Call for submissions to Language, Literature, and Interdisciplinary Studies for a special issue on The Problem of Social Justice: Global Perspectives and Personal Narratives. Deadline: 15 March 2025.
This special issue of LLIDS seeks to initiate a global dialogue on Social Justice (SJ). While considerations of economy undergird SJ theory, its discourse reaches beyond economics to address inequalities of access, privilege, and rights. As an academic discipline, SJ theory embraces a range of critical theories and methods: colonialist criticism, critical race theory, gender criticism, and queer theory among other methods fall under its purview. For SJ theory offers to critique the institutions—social, political, economic—that sustain inequalities of access, privilege, opportunity, and rights generally. As a social praxis, SJ theory aims to deinstitutionalize systematic inequality by means of progressive public policy. Indeed, treating equal access and opportunity as matters of social “justice” necessarily entails law and policy. SJ theory seeks to protect and expand rights of individuals and communities. In concert with posthumanism and ecocriticism, SJ theory extends this same protection to the planet and to our many “companion species” whose survival is threatened by climate change and environmental degradation.

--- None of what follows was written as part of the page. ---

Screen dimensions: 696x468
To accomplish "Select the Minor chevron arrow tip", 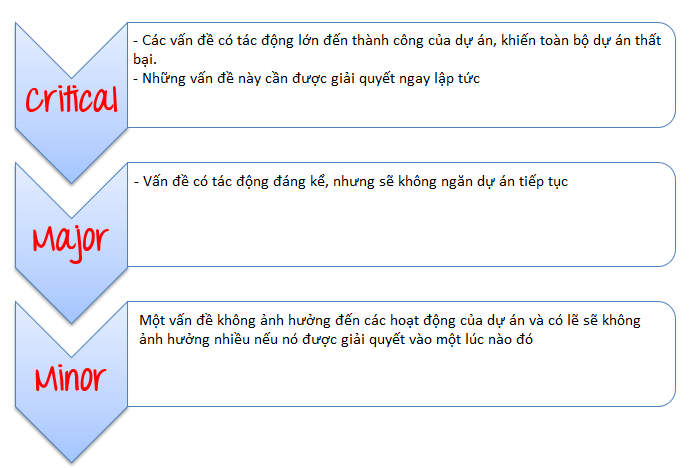I will point(71,455).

Such is the starting point for a special issue on Social Justice, which invites submissions that reflect on, analyze, expand on, and complicate SJ theory and its implications. As an international interdisciplinary journal, LLIDS seeks to involve authors and audiences globally in exploring this timely issue. A series of questions and propositions follow apropos to this topic.

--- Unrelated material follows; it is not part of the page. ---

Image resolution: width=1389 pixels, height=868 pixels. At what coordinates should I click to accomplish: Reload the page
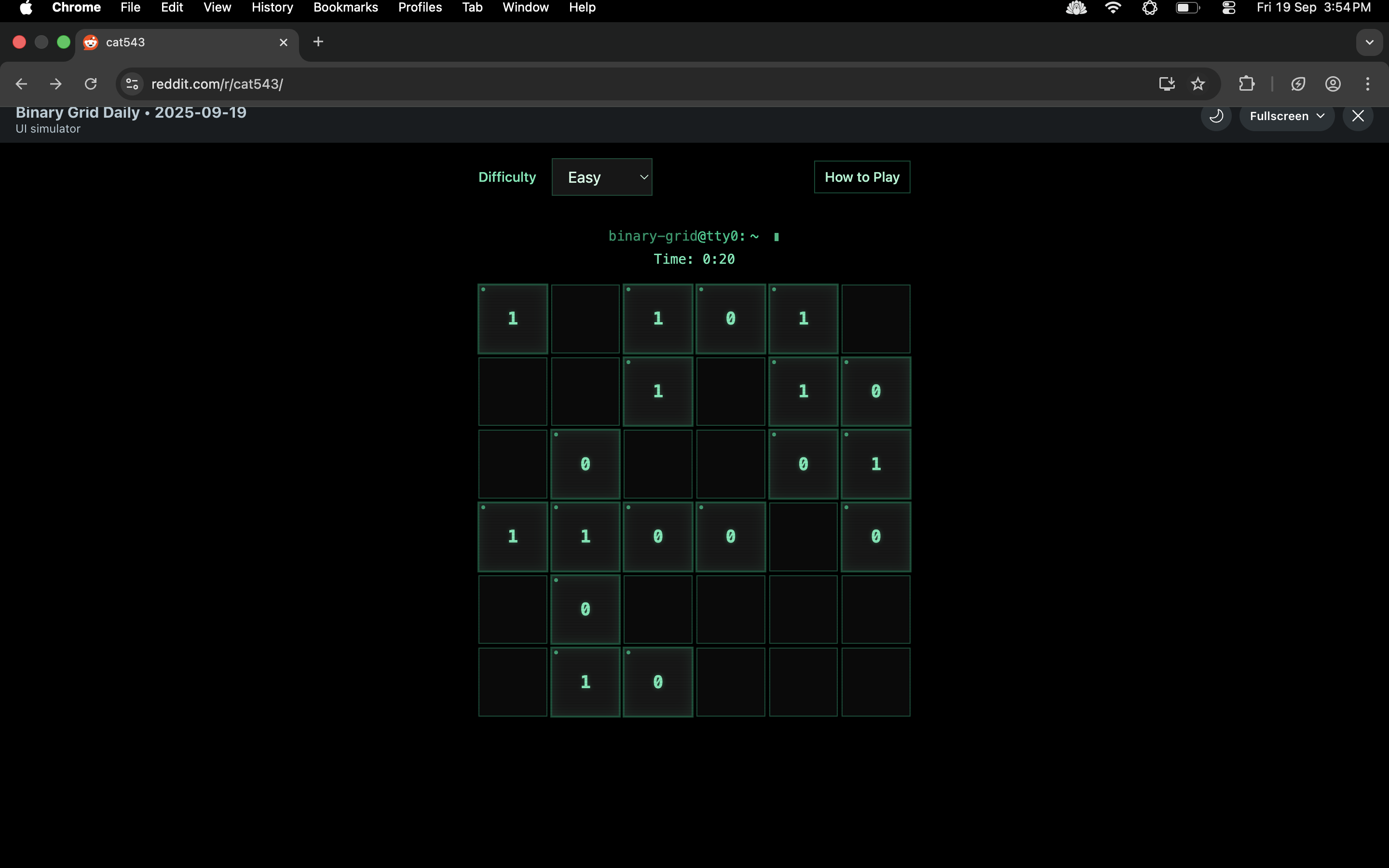(91, 84)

- How does SJ theory understand itself as an ideology or ideological behavior?
- How is SJ theory taught? What is its curriculum? What are its paths of resistance?
- In the classroom, in scholarship, and in public/political discourse, what does SJ theory enable or make visible? What does it leave unseen or unspoken? What are its “blind spots”?
- How can SJ theory address the political-economic crisis of the 1% against the 99%?
- Can Social Justice have the same meaning and application/implication for all communities, charting both the Global North and the Global South?
- As per the U.N. declaration, Social Justice seeks a “fair and compassionate distribution” of wealth. This remains a noble aim and aspiration. And given the deep entrenchment of global capitalism, is it viable?
- How can SJ advocates claim to speak “on behalf” of a community unless/until its members have spoken and been heard? Is advocacy earned through listening? (Is SJ theory a mode of “listening rhetoric”? Can/should it become one?)
- What can SJ advocates learn from the social methods of Engaged Theory, Grounded Theory, and the Bourdieusian Theory of Practice?